At the rim of Erebus Crater
Nov 23 to Dec. 5, 2005
This is the Opportunity panoramic camera's "Erebus Rim"
panorama, acquired on sols 652 to 663 (Nov. 23 to Dec. 5, 2005 ), as
NASA's Mars Exploration Rover Opportunity was exploring sand dunes and
outcrop rocks in Meridiani Planum. The panorama originally consisted of
635 separate images in 4 different Pancam filters, and covers 360
degrees of terrain around the rover and the full rover deck. Since the
time that this panorama was acquired, and while engineers have been
diagnosing and testing Opportunity's robotic arm, the panorama has been
expanded to include more than 1,300 images of this terrain through all
of the Pancam multispectral filters. It is the largest panorama acquired
by either rover during the mission.
The panorama shown here is an approximate true-color rendering using
Pancam's 750 nanometer, 530 nanometer and 430 nanometer filters. It is
presented here as a cylindrical projection. Image-to-image seams have
been eliminated from the sky portion of the mosaic to better simulate
the vista a person standing on Mars would see.

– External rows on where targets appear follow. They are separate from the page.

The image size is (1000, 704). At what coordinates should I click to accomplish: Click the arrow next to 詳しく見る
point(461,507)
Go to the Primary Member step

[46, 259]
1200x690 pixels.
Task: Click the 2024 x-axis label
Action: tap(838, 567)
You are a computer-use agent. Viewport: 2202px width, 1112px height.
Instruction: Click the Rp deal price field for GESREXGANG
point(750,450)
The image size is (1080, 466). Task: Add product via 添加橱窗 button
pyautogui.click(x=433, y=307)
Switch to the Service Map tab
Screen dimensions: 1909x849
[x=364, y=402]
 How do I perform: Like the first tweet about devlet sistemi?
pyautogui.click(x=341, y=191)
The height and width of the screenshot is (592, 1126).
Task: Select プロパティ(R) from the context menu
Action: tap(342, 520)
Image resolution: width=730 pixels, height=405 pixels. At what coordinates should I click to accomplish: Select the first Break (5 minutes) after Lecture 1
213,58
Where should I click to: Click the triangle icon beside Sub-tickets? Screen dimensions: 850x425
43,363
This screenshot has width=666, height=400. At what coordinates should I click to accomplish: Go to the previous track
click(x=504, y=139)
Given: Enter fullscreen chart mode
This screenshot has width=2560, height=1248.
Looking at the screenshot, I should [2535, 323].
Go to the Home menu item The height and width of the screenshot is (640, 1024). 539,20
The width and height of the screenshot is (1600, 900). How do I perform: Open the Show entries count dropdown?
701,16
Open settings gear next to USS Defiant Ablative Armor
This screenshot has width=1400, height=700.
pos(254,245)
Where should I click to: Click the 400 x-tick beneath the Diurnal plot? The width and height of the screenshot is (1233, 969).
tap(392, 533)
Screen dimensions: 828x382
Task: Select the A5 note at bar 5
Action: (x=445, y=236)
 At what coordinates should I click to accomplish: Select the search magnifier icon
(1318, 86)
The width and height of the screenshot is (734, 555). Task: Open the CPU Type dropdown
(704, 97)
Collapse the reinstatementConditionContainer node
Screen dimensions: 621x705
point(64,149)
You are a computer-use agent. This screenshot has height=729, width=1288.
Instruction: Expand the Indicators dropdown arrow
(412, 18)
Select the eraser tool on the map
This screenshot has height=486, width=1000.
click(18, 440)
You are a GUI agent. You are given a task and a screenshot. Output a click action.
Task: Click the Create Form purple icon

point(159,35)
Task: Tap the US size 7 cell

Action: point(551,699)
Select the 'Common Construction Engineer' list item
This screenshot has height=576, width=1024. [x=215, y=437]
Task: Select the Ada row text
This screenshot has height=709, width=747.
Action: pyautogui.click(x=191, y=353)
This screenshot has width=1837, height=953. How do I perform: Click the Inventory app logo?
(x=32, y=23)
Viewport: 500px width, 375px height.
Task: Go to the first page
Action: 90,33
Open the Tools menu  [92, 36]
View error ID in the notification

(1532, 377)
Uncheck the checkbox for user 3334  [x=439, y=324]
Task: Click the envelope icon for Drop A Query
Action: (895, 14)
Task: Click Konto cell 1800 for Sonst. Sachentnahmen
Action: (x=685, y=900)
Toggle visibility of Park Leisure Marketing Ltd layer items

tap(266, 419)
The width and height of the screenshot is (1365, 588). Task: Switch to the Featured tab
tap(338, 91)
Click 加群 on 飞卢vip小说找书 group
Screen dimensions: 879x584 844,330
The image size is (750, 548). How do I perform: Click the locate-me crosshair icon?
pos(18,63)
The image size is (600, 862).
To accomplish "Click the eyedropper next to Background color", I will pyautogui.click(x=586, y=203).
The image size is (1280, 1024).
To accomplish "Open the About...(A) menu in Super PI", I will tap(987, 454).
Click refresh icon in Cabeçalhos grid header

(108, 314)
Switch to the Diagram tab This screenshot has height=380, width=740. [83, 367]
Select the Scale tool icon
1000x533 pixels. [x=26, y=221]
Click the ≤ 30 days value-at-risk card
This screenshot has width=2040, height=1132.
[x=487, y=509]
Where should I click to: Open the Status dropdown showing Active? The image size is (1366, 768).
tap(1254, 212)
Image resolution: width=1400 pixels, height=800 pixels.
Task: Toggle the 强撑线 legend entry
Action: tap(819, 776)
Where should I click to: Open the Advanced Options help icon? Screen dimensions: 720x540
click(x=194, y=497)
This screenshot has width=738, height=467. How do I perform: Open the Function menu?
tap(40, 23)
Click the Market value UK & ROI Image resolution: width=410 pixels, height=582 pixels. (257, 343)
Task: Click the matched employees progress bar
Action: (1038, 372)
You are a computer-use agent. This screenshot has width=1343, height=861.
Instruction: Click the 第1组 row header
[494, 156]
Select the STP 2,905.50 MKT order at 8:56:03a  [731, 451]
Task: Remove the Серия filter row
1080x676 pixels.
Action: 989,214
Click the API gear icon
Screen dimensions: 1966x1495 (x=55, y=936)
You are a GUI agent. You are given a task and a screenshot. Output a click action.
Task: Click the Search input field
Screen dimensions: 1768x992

This panorama provides the team's highest resolution view yet of the
finely-layered outcrop rocks, wind ripples, and small cobbles and grains
along the rim of the wide but shallow "Erebus" crater. Once
the arm diagnostics and testing are completed, the team hopes to explore
other layered outcrop rocks at Erebus and then eventually continue
southward toward the large crater known as "Victoria."